There is a line containing "Given: Open the BENQ DVD drive dropdown" in the records below. Repeat it and every line after it, exactly, through the final line, but no pictures.

_Saved data entries:_
------------------------
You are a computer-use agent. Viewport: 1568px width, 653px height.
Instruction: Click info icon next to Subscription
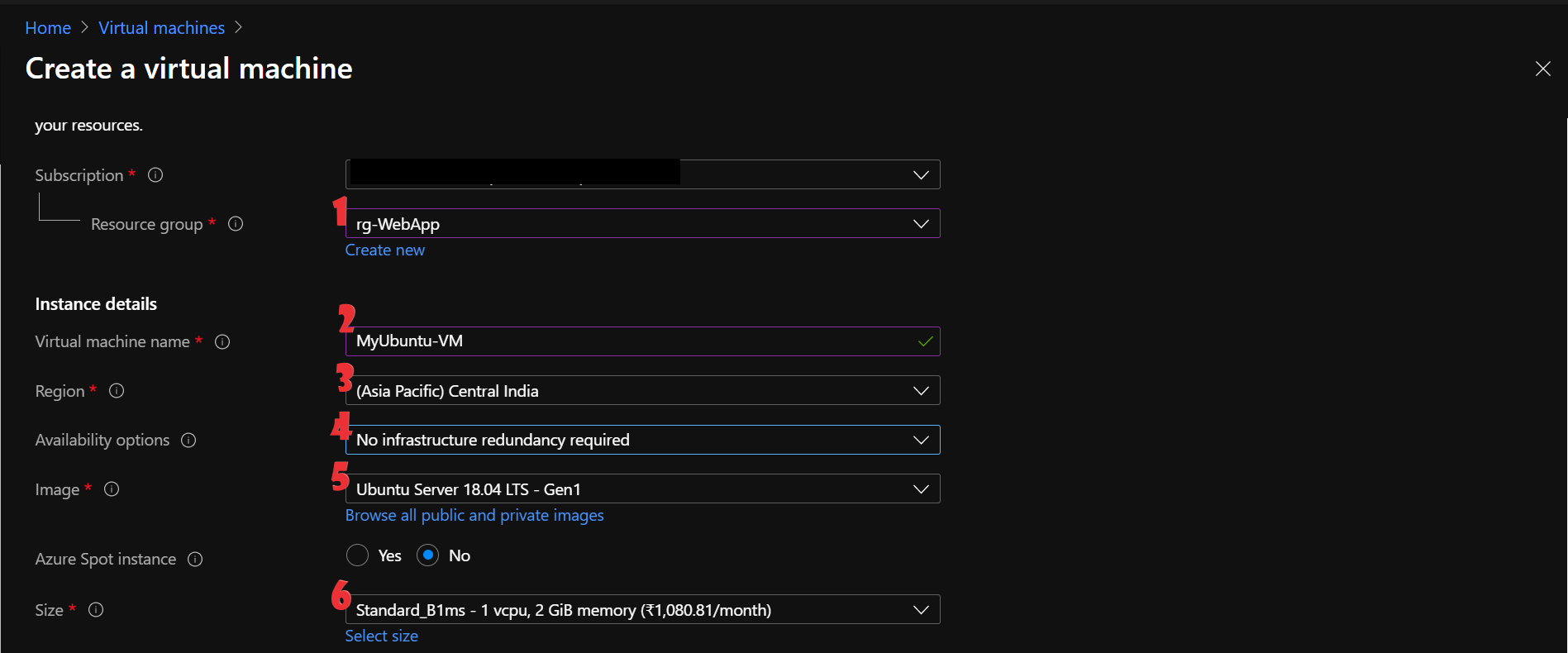(155, 175)
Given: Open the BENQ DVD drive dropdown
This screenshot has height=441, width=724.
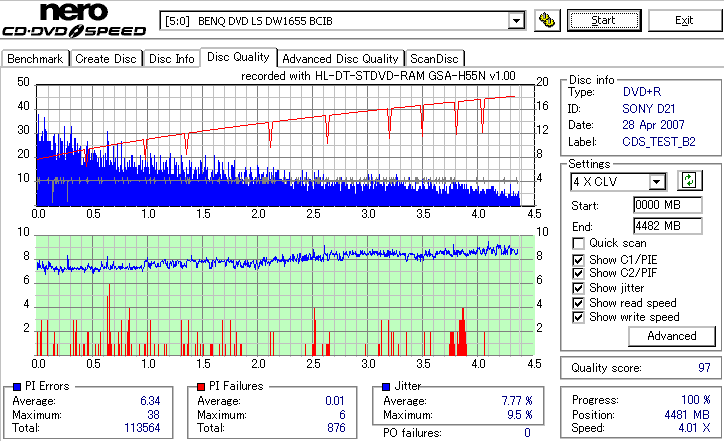Looking at the screenshot, I should point(516,21).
------------------------
_Output of the exercise:_
Given: Open the BENQ DVD drive dropdown
This screenshot has height=441, width=724.
Looking at the screenshot, I should point(516,21).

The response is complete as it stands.